- **DATASET CONTENT**:
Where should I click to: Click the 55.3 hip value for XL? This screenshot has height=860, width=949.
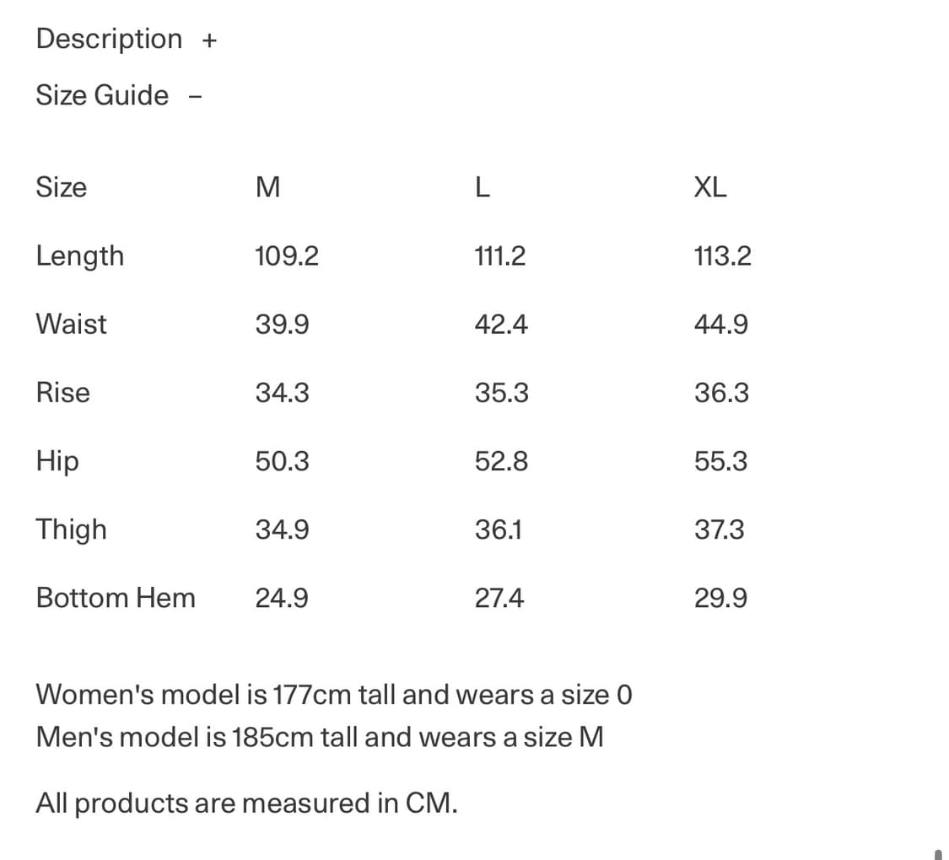(x=721, y=461)
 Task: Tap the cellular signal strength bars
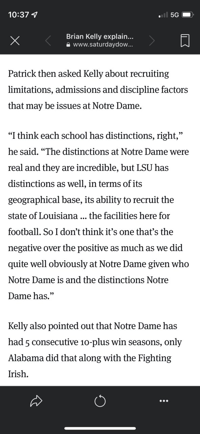(163, 15)
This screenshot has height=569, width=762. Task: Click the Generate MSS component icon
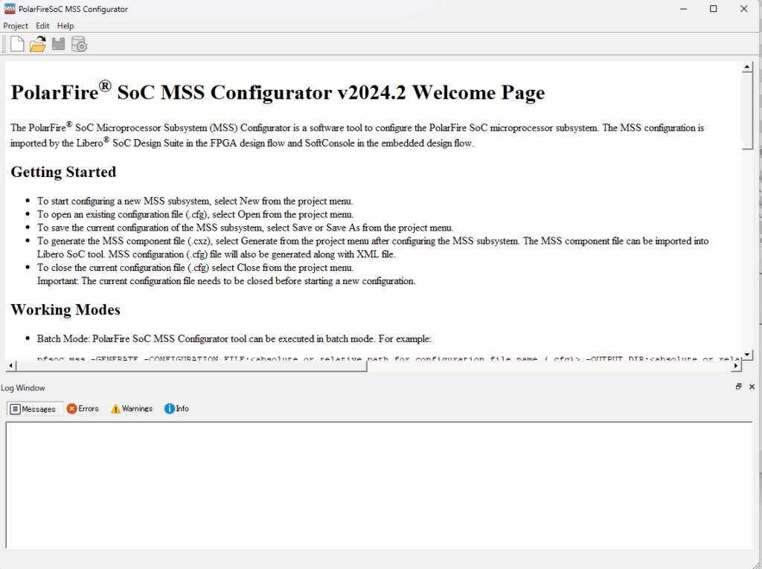tap(79, 45)
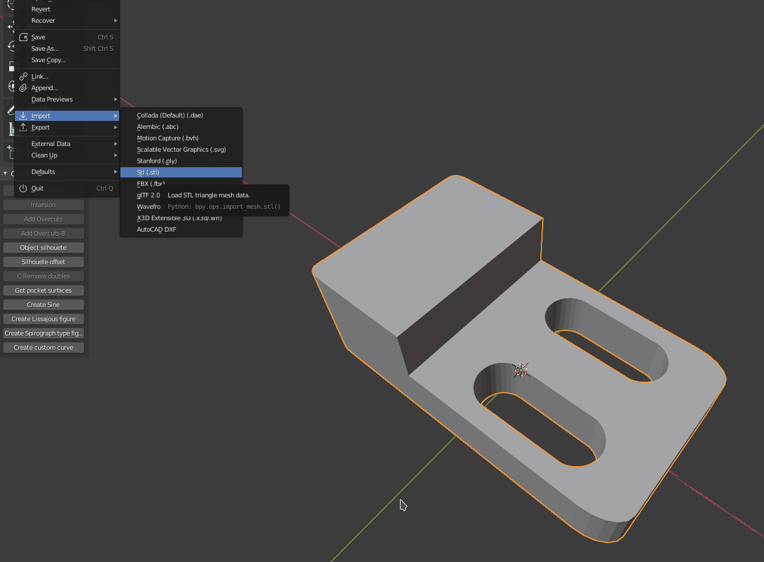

- **ACTION ITEM**:
Leave out the pictures, and write out exactly the lines from the one containing "Task: Tap the cellular signal strength bars" through the last line of the listing, both included.

- **ANSWER SECTION**:
 Task: Tap the cellular signal strength bars
(163, 15)
This screenshot has height=569, width=762. Task: Click the Generate MSS component icon
tap(79, 45)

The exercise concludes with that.